On Sat, 18 Jun 2016, Manfred Spraul wrote:

diff --git a/include/linux/sem.h b/include/linux/sem.h
index 976ce3a..d0efd6e 100644
--- a/include/linux/sem.h
+++ b/include/linux/sem.h
@@ -21,6 +21,7 @@ struct sem_array {
	struct list_head	list_id;	/* undo requests on this array */
	int			sem_nsems;	/* no. of semaphores in array */
	int			complex_count;	/* pending complex operations */

I see this patch also takes care of complex_count needing READ/WRITE_ONCE
as you change that to always be done with the big sem_perm lock.

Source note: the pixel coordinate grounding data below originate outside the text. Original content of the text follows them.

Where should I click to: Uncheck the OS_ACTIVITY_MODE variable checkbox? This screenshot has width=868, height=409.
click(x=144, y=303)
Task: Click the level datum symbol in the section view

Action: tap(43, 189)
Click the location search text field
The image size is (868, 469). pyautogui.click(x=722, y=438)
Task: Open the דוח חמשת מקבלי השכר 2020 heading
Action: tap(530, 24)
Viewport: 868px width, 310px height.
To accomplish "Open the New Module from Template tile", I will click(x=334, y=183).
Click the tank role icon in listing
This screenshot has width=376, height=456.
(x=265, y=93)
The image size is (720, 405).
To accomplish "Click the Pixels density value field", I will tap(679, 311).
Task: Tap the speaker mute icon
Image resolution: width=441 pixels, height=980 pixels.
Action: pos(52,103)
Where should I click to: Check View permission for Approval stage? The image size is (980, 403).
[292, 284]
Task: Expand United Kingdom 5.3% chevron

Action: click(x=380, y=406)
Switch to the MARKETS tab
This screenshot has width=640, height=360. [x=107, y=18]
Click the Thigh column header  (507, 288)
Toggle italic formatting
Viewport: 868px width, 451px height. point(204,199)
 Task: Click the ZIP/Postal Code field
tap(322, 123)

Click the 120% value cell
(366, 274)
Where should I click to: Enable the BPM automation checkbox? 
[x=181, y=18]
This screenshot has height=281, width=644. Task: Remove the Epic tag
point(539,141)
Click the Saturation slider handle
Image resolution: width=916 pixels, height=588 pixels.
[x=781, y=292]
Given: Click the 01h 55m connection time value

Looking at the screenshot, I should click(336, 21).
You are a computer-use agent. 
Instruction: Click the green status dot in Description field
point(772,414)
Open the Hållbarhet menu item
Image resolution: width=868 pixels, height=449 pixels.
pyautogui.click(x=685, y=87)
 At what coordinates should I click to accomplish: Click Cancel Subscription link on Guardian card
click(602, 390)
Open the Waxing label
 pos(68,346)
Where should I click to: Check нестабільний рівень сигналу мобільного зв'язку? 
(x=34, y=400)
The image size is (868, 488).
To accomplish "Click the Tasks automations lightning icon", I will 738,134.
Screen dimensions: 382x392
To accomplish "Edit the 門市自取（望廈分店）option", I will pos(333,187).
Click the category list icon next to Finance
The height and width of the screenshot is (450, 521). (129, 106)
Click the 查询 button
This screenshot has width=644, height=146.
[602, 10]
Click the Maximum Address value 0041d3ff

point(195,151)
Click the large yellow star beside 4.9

+	bool			complex_mode;	/* no parallel simple ops */

But I'm wondering about races with this one. Doesn't complex_mode need
acquire/release semantics?

};


[...]

/*
- * Wait until all currently ongoing simple ops have completed.
+ * Enter the mode suitable for non-simple operations:
 * Caller must own sem_perm.lock.
- * New simple ops cannot start, because simple ops first check
- * that sem_perm.lock is free.
- * that a) sem_perm.lock is free and b) complex_count is 0.
 */
-static void sem_wait_array(struct sem_array *sma)
+static void complexmode_enter(struct sem_array *sma)
{
	int i;
	struct sem *sem;

-	if (sma->complex_count)  {
-		/* The thread that increased sma->complex_count waited on
-		 * all sem->lock locks. Thus we don't need to wait again.
-		 */
+	if (sma->complex_mode)  {
+		/* We are already in complex_mode. Nothing to do */

This complex_mode load is serialized because both complexmode_enter() and
_tryleave(), which are the main calls that modify the variable, are serialized
by sem_perm lock, right?

		return;
	}

Btw, I like that this logic is much simpler, just by reading the comments :)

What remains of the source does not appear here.